- [DOCUMENT SECTION]
It's those interactions with the residents of the province that help shape her political ideas, she says.
"People energize me and that's how I keep going," Horwath said in an interview with The Canadian Press.
"I've seen so many people who have overcome amazing challenges and struggles, and it's their ability to meet their challenges and be able to succeed that gives me inspiration."
Horwath — who triggered the June 12 election when she refused to support the Liberal government's budget at the beginning of May — knows she's come under great scrutiny over the course of the campaign.
But the 51-year-old, nicknamed the "Steeltown Scrapper" after her native Hamilton, also feels she's made it clear that there's more to her than the sunny persona many Ontarians associate with the leader of the third party.
"You have to keep a positive attitude, but at the same time when things are requiring strength and toughness, you have to be able to have that as well," she said. "I think I've clearly been able to demonstrate that I have both."
Horwath has explained that she refused to continue propping up the minority Liberals because they failed to deliver on their promises. She ramped up her rhetoric during the campaign, calling Premier Kathleen Wynne's Liberals "corrupt" and unfit to govern.
She also repeatedly attacked the Progressive Conservatives, calling Tory Leader Tim Hudak's pledge to slash 100,000 public sector jobs while simultaneously promising to create a million jobs over eight years a plan that's "crazy."
The biggest difference between herself and her opponents, Horwath explained, is that she hears what regular people have to say.

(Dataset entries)
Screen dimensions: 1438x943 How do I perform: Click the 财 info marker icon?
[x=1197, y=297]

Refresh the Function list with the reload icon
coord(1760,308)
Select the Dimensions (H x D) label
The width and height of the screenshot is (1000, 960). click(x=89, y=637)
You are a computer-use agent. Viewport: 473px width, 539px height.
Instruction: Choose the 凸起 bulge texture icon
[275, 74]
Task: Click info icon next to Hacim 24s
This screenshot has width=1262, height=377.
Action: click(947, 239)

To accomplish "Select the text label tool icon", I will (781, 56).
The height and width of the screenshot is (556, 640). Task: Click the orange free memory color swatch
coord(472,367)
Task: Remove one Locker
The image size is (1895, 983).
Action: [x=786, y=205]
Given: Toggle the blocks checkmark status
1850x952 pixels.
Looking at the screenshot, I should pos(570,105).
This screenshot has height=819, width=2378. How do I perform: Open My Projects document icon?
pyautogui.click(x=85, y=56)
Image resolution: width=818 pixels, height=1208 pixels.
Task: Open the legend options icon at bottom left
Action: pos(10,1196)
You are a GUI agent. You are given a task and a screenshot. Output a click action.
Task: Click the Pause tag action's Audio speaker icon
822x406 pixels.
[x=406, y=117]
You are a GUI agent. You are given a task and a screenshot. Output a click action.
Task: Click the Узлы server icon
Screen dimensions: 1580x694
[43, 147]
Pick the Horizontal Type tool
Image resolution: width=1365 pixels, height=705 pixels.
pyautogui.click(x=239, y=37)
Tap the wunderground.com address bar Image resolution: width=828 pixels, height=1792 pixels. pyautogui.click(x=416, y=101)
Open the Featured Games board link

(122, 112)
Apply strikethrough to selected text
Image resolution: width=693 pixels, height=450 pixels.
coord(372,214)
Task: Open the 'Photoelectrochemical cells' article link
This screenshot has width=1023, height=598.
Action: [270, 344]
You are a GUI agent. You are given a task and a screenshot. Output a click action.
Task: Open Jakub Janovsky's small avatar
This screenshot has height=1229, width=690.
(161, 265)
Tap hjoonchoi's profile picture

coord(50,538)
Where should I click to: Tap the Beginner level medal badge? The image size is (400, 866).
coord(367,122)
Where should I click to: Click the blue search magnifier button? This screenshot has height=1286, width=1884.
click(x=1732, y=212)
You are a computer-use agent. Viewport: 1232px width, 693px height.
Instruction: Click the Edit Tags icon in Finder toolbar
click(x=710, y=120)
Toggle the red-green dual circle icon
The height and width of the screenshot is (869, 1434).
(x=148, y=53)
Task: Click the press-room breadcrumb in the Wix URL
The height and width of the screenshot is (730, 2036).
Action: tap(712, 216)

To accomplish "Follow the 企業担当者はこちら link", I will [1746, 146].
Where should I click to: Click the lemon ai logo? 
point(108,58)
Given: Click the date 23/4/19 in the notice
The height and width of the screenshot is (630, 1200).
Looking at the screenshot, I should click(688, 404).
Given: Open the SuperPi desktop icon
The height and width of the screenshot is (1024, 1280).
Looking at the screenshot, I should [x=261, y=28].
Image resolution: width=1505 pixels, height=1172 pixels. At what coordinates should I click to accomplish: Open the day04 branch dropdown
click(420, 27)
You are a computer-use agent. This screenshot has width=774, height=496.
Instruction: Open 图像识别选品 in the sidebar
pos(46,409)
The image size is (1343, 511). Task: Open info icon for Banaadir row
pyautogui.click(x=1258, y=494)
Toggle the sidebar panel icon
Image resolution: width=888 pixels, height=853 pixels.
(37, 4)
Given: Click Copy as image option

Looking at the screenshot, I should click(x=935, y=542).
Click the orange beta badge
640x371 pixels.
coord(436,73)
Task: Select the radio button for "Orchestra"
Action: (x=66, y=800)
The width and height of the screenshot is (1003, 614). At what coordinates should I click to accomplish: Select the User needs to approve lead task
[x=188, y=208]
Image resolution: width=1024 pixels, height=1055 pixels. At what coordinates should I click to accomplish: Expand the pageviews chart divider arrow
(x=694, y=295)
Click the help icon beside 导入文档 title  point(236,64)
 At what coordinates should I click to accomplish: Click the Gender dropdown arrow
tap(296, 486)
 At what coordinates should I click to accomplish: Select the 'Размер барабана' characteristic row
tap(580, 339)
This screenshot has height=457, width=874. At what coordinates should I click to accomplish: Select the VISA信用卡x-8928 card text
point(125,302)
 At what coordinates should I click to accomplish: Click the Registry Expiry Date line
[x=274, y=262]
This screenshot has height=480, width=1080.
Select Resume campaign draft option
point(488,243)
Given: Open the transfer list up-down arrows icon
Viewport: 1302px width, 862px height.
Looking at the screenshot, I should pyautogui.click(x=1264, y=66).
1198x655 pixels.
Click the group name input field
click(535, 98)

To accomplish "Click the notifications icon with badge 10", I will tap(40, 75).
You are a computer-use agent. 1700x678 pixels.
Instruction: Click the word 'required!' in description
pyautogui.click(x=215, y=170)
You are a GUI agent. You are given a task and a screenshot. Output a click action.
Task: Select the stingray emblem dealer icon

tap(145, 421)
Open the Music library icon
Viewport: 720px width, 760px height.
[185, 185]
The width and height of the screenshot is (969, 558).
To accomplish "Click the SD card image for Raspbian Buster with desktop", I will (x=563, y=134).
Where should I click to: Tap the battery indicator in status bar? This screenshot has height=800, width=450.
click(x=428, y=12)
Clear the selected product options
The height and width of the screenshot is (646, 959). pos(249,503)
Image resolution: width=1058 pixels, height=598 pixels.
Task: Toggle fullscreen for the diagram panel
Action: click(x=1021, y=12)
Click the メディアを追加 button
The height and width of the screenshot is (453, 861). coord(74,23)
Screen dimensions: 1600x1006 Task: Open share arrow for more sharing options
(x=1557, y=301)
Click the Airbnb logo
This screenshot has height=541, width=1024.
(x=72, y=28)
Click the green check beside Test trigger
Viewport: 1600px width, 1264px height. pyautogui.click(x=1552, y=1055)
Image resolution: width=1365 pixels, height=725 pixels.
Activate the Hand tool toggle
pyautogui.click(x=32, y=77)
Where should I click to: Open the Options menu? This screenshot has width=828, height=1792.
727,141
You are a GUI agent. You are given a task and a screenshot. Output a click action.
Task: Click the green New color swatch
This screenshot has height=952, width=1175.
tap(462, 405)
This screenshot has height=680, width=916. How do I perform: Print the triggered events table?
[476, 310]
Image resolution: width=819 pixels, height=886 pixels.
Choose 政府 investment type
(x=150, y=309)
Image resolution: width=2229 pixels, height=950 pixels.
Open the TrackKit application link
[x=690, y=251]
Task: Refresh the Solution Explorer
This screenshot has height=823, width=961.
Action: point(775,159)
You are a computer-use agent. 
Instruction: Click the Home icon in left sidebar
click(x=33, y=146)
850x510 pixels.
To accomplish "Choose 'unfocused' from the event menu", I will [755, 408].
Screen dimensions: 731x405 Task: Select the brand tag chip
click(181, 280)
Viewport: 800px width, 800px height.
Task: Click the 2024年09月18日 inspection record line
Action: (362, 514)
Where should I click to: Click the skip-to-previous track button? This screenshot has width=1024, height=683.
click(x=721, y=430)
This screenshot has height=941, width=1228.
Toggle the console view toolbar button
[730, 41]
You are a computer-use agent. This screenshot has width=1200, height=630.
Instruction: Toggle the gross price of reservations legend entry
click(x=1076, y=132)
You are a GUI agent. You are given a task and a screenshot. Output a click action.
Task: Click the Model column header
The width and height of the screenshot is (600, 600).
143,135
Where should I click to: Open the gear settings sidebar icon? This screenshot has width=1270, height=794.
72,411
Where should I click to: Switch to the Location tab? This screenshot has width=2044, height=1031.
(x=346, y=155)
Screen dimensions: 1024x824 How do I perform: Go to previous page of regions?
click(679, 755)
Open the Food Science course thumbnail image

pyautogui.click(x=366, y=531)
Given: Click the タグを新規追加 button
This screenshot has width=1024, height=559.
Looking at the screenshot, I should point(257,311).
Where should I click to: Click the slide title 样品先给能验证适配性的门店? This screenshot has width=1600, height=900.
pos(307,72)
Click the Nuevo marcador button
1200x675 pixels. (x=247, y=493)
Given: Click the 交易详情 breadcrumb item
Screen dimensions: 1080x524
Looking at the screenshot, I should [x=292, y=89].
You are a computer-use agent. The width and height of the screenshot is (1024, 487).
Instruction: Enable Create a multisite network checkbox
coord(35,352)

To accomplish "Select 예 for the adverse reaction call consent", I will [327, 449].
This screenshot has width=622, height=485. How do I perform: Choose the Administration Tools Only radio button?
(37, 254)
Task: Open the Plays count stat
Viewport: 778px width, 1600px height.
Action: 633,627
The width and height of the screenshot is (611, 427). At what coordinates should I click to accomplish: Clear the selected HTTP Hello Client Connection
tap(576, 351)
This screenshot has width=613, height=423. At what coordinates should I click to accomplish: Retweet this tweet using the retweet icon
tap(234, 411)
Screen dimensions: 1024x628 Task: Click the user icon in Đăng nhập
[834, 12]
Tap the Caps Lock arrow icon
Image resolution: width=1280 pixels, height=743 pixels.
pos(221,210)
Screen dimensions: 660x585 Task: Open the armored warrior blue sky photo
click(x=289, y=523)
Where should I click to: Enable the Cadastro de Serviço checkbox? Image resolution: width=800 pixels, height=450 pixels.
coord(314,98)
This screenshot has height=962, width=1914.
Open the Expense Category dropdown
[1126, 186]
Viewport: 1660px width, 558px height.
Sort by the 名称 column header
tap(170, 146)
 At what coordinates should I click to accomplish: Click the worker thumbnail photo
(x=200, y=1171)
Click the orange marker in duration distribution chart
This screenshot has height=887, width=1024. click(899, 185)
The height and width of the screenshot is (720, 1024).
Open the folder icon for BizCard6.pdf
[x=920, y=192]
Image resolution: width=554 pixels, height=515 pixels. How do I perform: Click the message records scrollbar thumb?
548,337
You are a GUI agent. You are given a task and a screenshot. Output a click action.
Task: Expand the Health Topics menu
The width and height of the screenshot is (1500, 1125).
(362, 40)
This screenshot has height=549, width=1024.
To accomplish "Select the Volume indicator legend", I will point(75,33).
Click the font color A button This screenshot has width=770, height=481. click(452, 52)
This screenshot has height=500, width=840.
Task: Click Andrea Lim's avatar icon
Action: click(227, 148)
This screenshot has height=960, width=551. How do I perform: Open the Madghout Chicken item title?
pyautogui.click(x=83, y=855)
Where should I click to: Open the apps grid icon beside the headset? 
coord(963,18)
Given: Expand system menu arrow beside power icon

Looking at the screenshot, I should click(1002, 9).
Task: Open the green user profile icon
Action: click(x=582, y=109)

- [ABOUT THIS EXERCISE] Proceed with the news article about Andrea Horwath's Ontario campaign, picking up after its final sentence.

- [TASK ANSWER]
"I listen to Ontarians, I spend time connecting with them, getting a sense of what their needs are," she said. "I respect them and my ideas come from them and I would really be honoured to be able to implement those ideas and make life better."
Horwath is under pressure to increase the 21 seats the NDP held in the legislature at dissolution, but no longer being the rookie in what is now her second election as party leader has brought more balance to her campaign.
She still packs most of her days with events and "unwinds" by reading briefing notes at night, but Horwath notes that she relaxes by drinking chamomile tea and tries to squeeze in an exercise routine every other day.
She also stays grounded by keeping in close contact with her 21-year-old son Julian.
"Thank goodness for texting," said Horwath, who separated from Julian's father, her partner of 25 years, in 2010.
While her son hasn't played an active role in this campaign, he has dropped in from time to time, said Horwath, who lights up as she recalls Julian bringing the family dog — a Wheaten terrier named Waffles — to see her after she took part in the televised leader's debate.
"My son's pretty proud of me," she said with a smile. "You get your passion from your community, you get your passion from your family and I can certainly say that my son's been fantastic in his support."
There's no doubt that community has played a big part in shaping Horwath as a politician.
One of four children, she grew up in Stoney Creek, in the east end of Hamilton. Her father, who had immigrated from Slovakia before marrying her mother, worked at the Ford Plant in Oakville and often spoke about labour negotiations and strikes with his children.
Horwath worked as a waitress while earning a degree in labour studies at McMaster University before becoming a community organizer at a legal clinic who was active in the labour movement.
Those days spent helping workers with literacy and English as a second language laid the groundwork for her career as a politician — a line of work she never considered while growing up.
She first attempted to run for parliament in 1997 but placed second. She was, however, elected to Hamilton city council later that year and was re-elected twice in 2000 and 2003.
She then turned down a request from former NDP leader Howard Hampton to be a provincial candidate in 2003 because her father was dying of lung cancer.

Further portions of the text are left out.